By: Stephanie Shabangu, Penfield Children’s Center
Reviewed by: Kelsey Sorvick, RN, Penfield Children’s Center

According to the Mayo Clinic, a peanut allergy is one of the most common causes for a severe allergy attack. Reactions to peanut exposure for those who are allergic can range from a mild runny nose to anaphylaxis (a life-threatening reaction that can cause the throat to tighten and the person to have trouble breathing).

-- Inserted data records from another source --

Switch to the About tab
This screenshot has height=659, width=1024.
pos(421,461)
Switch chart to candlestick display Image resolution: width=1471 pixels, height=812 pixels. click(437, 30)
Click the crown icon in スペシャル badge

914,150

If your child has a peanut allergy, he is most likely to have a reaction within minutes of ingesting a peanut or food that contains peanut oil.

Symptoms can include:

  • Hives or other skin reaction
  • Runny nose
  • Wheezing
  • Vomiting
  • Diarrhea
  • Trouble breathing

If you believe your child may have a peanut allergy, it is important to have him tested by a medical professional. In most cases, the doctor, nurse or allergist will do a blood test or a skin prick test to diagnose a peanut allergy. During a skin prick test, a drop of solution that contains the allergen is put on the child’s back. A small plastic probe is then placed on the back to prick the skin so that the allergen is able to enter the skin. This test might sound a bit scary, but it is usually not painful and does not cause bleeding. Within 30 minutes of the test, results will appear. If a bump appears, surrounded by a small rash, this may indicate that your child is allergic to peanuts. If no reaction occurs, your child probably does not have a peanut allergy.

What causes peanut allergies?

While we don’t know what causes one child to get an allergy over another, there are certain risk factors that make developing a peanut allergy more likely. These include a family history of allergies, if your child has eczema, the age of your child (babies and infants suffer from food allergies the most) and if your child has other allergies, such as hay fever.

My child was recently diagnosed with a peanut allergy. How do I keep him safe?

If your child does have a peanut allergy, don’t panic! He can still eat a variety of foods and enjoy a healthy diet. It’s important to always keep an EpiPen on hand in case of a severe allergic reaction. In addition, reading food labels and making restaurants aware that your child has a peanut allergy can help reduce exposure. With the rise of peanut allergies these days, most restaurants can put an “allergy alert” on your child’s order and make sure to prepare food in a way that avoids any contact with peanuts and peanut oils. Finally, schools and childcare centers can help keep your child safe by declaring “peanut-free” zones in classrooms your child frequents and in the cafeteria.

Living with a peanut allergy can be frustrating, but with a bit of extra care and preparation, your child can enjoy his favorite foods alongside his friends who don’t have peanut allergies.

If your child is allergic to peanuts, what steps have you taken to reduce his/her exposure to the allergen?